A novel proteomic prognostic signature characterizes the immune landscape and predicts nasopharyngeal carcinoma prognosis.

BACKGROUND

Nasopharyngeal carcinoma (NPC) is a highly diverse and aggressive cancer type, leading to varying prognoses and responses to immunotherapy. This study aims to develop a protein-based signature that provides new insights into assessing the prognosis and immunotherapeutic response in NPC patients.

METHODS AND RESULTS

We obtained transcriptomic and proteomic data for NPC from TCGA and CPTAC databases, respectively. Differentially expressed proteins with prognostic significance were identified using limma combined with uniCox analysis. A prognostic protein signature was created utilizing the LASSO algorithm.
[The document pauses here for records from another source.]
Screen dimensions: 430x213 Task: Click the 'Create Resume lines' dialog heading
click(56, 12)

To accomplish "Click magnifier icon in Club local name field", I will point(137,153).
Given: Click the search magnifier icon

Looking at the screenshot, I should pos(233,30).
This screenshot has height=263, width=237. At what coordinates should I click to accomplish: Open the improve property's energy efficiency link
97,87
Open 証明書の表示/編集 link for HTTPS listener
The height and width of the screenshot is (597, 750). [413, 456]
Receiver operating characteristic (ROC) curve analysis along with Kaplan-Meier survival analysis was conducted to assess the predictive accuracy of this signature. To evaluate immune infiltration levels among patients categorized by high or low risk scores (RPscores), we employed ssGSEA and ESTIMATE methods, while TIDE was used to forecast responses to immunotherapy. Our research pinpointed four critical prognostic proteins: CdSTA, AGR3, DUSP14, and LRRC17, allowing us to compute risk scores (RPscores). Kaplan-Meier curves demonstrated that individuals in the low-risk category exhibited better survival rates. Furthermore, RPscore effectively predicted overall survival across both training and testing cohorts. The ssGSEA results indicated that RPscore is linked with an immune-suppressive microenvironment correlating with diminished immune responses. Notably, DUSP14 showed significant upregulation in NPC cases; its role in promoting cell invasion and metastasis was confirmed through in vitro studies.

CONCLUSION

We have established a robust protein-related signature capable of accurately forecasting prognosis as well as immunotherapy outcomes for NPC patients. Moreover, DUSP14 emerged as a potential therapeutic target due to its strong association with patient prognosis in nasopharyngeal carcinoma.